What to do:
In two sentences, summarize the thread below.

# some advices, thanks.:)



## NickyMortuary (Oct 17, 2009)

sooo, like i said in the presentation, i'm from italy, and here halloween is not really popoular, so i can't find the right things for a perfect party.
i want my house to be like the american ones, i know it's a little bit hard, but i don't really care. 
so can you give me some ideas? 
especially diy things. : D
thank you!
xo


----------



## MsMeeple (Aug 21, 2004)

I live in holland and dont have access to all the american things either.
What YOU have that americans dont have is really cool old stuff 
Decorate with candles, pumpkins, pictures etc. Replace your curtains with stained shredded up shears. Make your own coffin. Instructions on how to do that can be found here on the forum.
There are also posts about how to make coffin benches, coffin tables and coffin bars.
Visit the craft section and see some of the amazing witches bottles and spell books that people have made. Very easy to do and doesnt require US items.

Good luck!

MsM


----------



## Haunty (May 31, 2006)

Instead of making all the food yourself & carrying the expense, host a potluck Supper. You provide some drinks, snacks, & food. Guests bring their favorite foods to share & it gets everyone involved. It would be a good idea to makeup a suggestion list of foods for them to bring. That way your prepared if you get asked, What can I bring?. Foods that are Fall / Halloween related helps everyone get into the spirit.


----------



## SkellyCat (Oct 30, 2008)

Being italian also, I know that the food is very important. (I'm born here, but my hubby is from Sicily). 
A couple of times we've made a green slimy spagetti dish, (duh, its just pesto) and my non-italian friends love it! Also, maybe take a Calzone (my friend makes it with pesto, cheeses & salami) and cut it up and display it like a skeleton rib cage. (Someone on the forum did this) Set the mood with your presentation. Check out the recipe/food threads here on the forum...lots of good ideas! 
And also maybe you could check out Ebay for some Halloween decorations that you can't make. 
MsMeeple is right, collect some old candleholders, books, statues, and creep them up with fake spider web/spiders, etc.

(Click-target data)
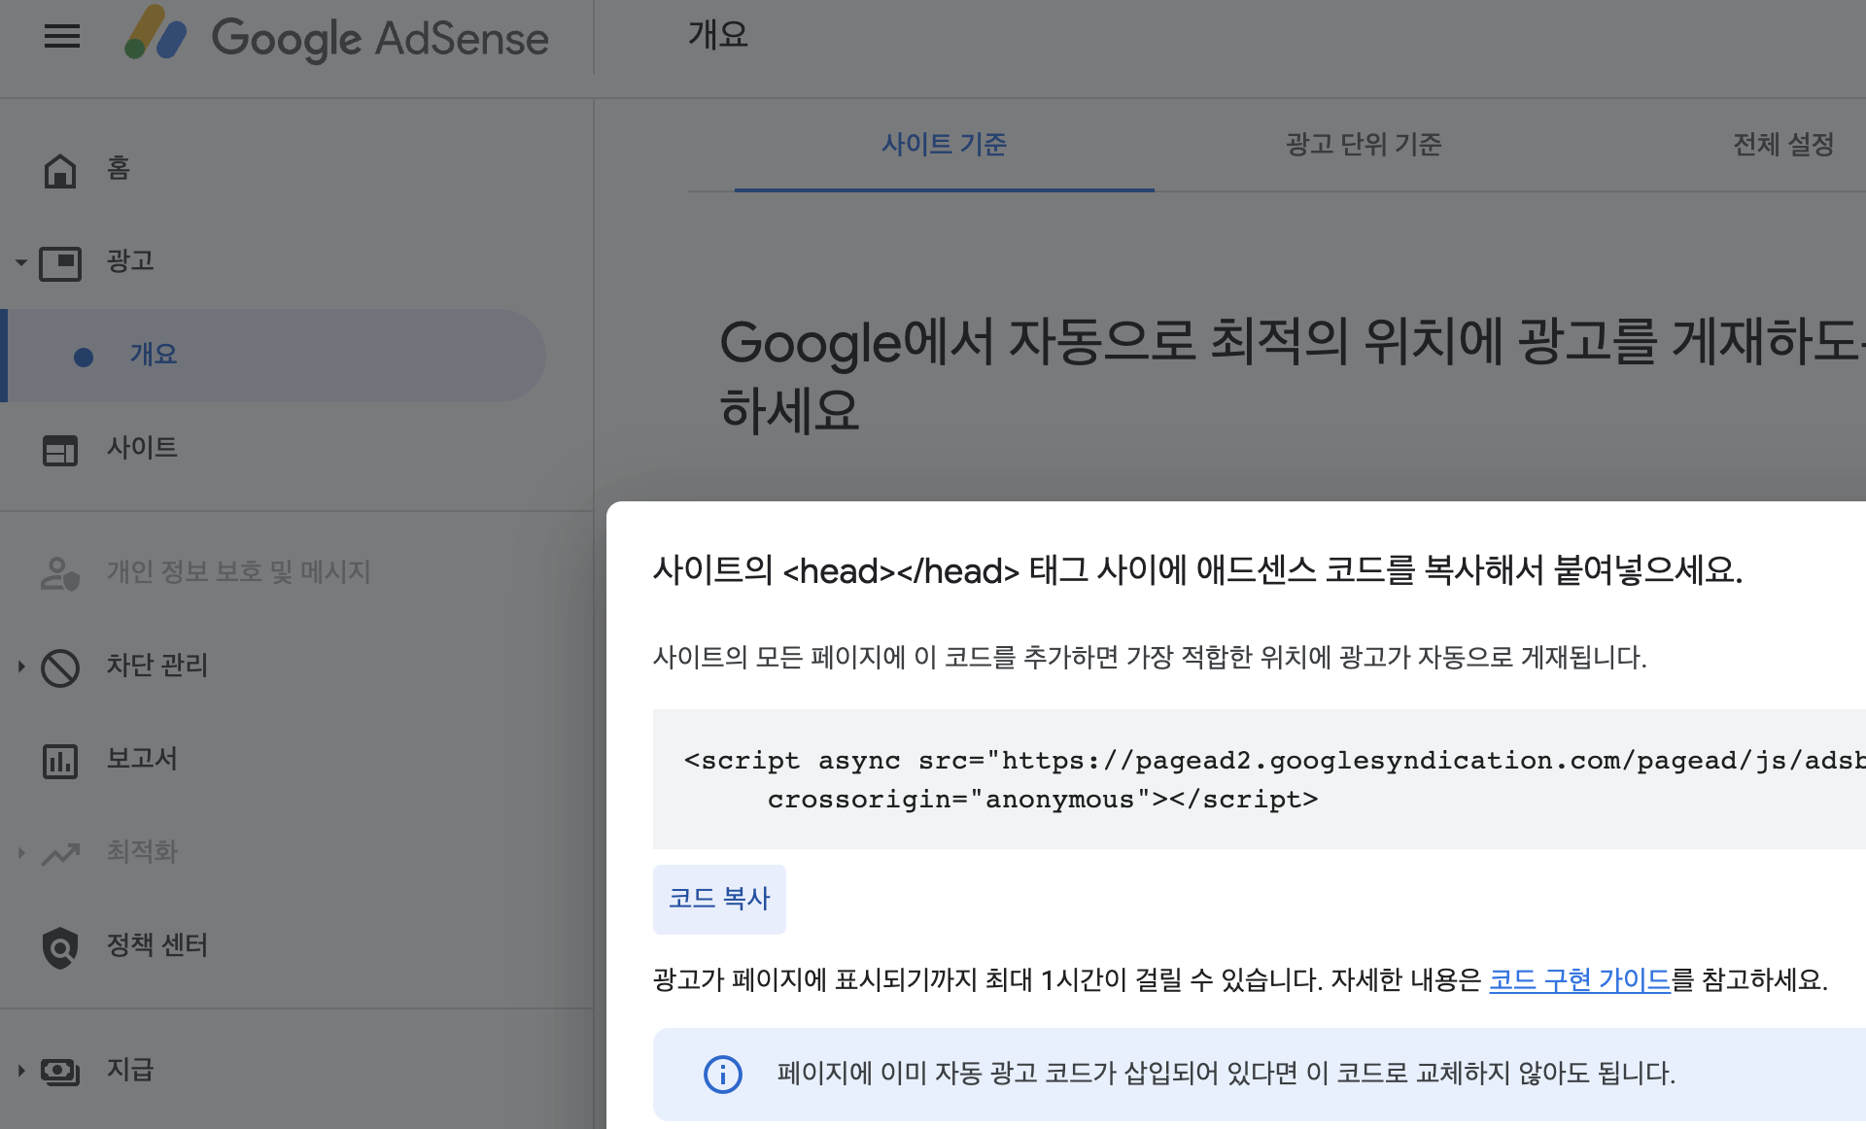This screenshot has width=1866, height=1129.
Task: Click the Blocking controls (차단 관리) icon
Action: pyautogui.click(x=60, y=667)
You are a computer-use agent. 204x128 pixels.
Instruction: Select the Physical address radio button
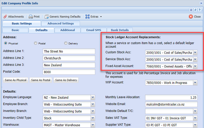click(5, 44)
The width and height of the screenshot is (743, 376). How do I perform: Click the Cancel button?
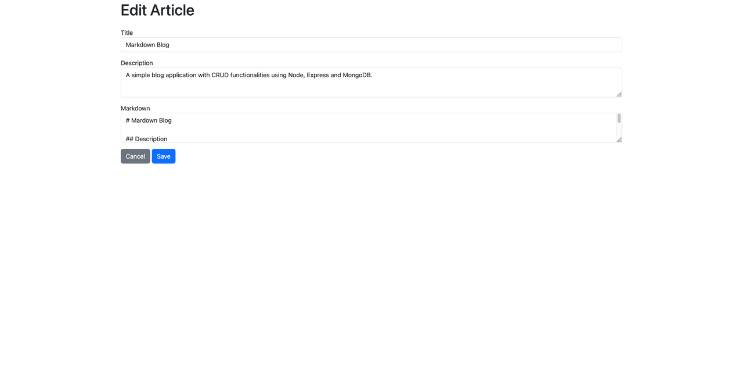click(x=135, y=156)
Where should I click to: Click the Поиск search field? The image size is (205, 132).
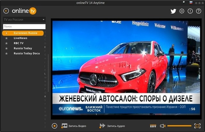point(24,27)
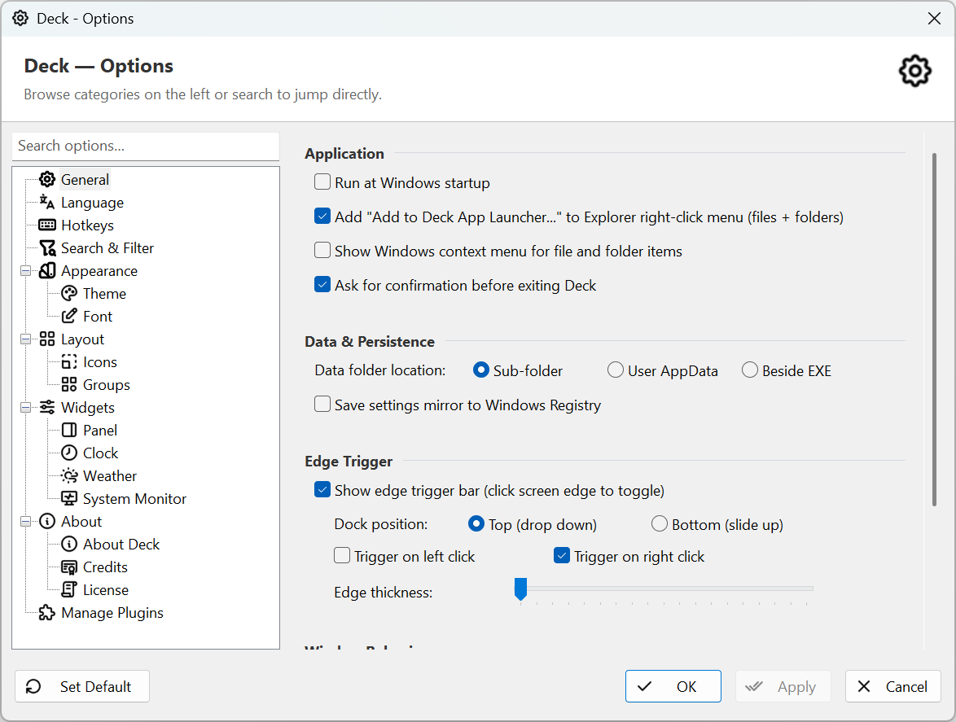Click the Search & Filter funnel icon
This screenshot has width=956, height=722.
[x=47, y=248]
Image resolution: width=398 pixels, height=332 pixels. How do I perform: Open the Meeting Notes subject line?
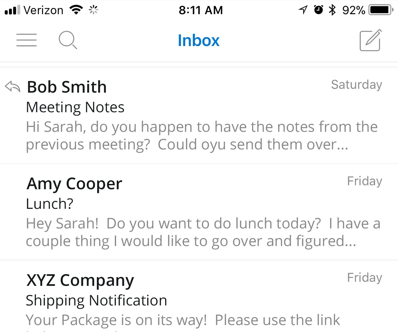pyautogui.click(x=75, y=107)
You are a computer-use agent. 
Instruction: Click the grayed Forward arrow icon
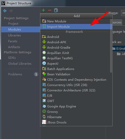(x=11, y=11)
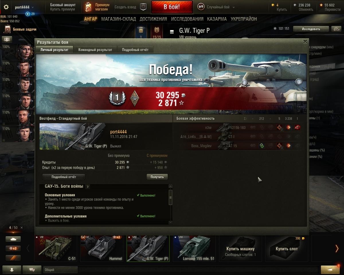Select the Hummel tank thumbnail
344x275 pixels.
click(x=103, y=248)
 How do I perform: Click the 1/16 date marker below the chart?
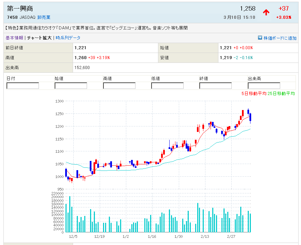click(x=152, y=236)
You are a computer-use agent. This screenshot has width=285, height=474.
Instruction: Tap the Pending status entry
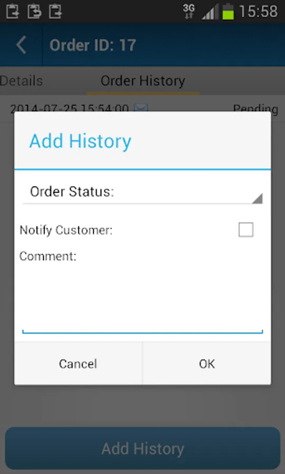255,108
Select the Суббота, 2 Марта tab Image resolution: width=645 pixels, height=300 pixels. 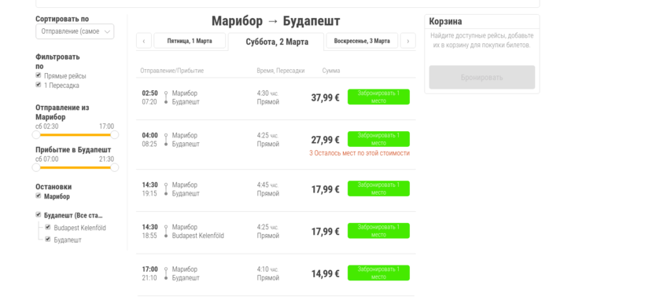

Task answer:
A forum member from Italy, where Halloween is not very popular, asks for ideas, especially DIY ones, to make a house look like the American ones for a Halloween party. Replies suggest decorating with candles, pumpkins, homemade coffins, witches bottles and spell books, hosting a potluck supper with Fall or Halloween foods, presenting dishes like green pesto spaghetti or a calzone cut up like a skeleton rib cage, and checking eBay for decorations that can't be made.